= Yew Mountains =

Mountain range in West Virginia, U.S.

The Yew Mountains are a mountain ridge in Southern West Virginia that is part of the Allegheny Mountains. The ridge locally forms the boundary between the Allegheny Plateau to the northwest and the Ridge-and-Valley Appalachians to the southeast, and contains some of the highest peaks in West Virginia.

To the southeast, it descends steeply to the Greenbrier River valley, while to the northwest it descends more slowly within the watershed of the Gauley River. At its northeastern end, the uppermost course of the Elk River separates it from the Shavers Fork Mountain Complex, specifically Cheat Mountain and Back Allegheny Mountain. Beyond its southwestern end lies the New River Gorge and eventually Flat Top Mountain, which continues the Allegheny Plateau/Ridge-and-Valley border.
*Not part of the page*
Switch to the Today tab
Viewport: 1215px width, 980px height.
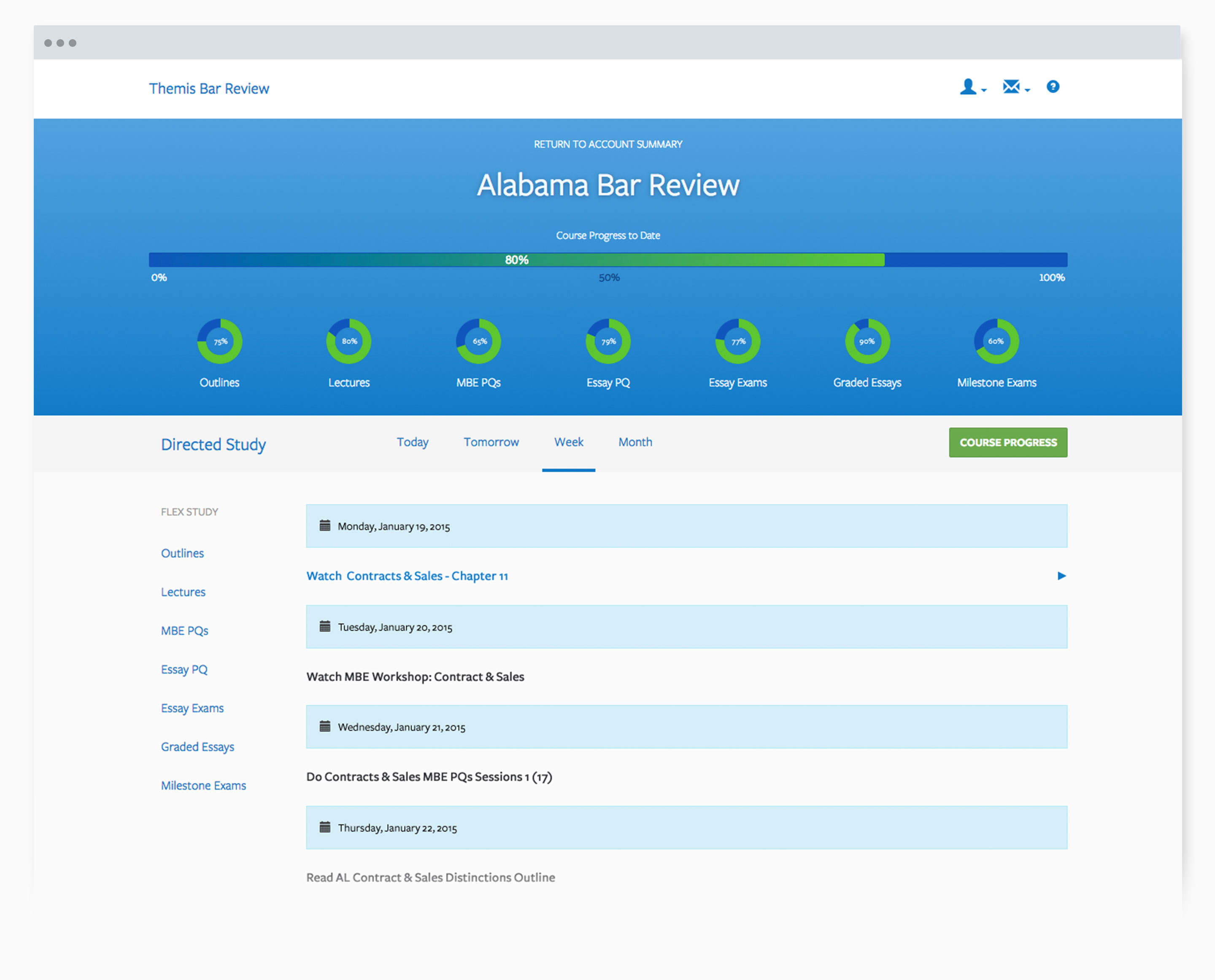click(412, 443)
Its highest point is 4703 ft at Red Spruce Knob near its northern edge, named for the stand of red spruce at its summit, which is also the highest point of the Highland Scenic Highway, and the ninth highest peak in West Virginia. Other peaks include Black Mountain, Jacox Knob, Briery Knob, and Blue Knob. The Cranberry Wilderness of Monongahela National Forest, and the Yew Mountain Center, are within the range. There is a proposal to create a Birthplace of Rivers National Monument in the area.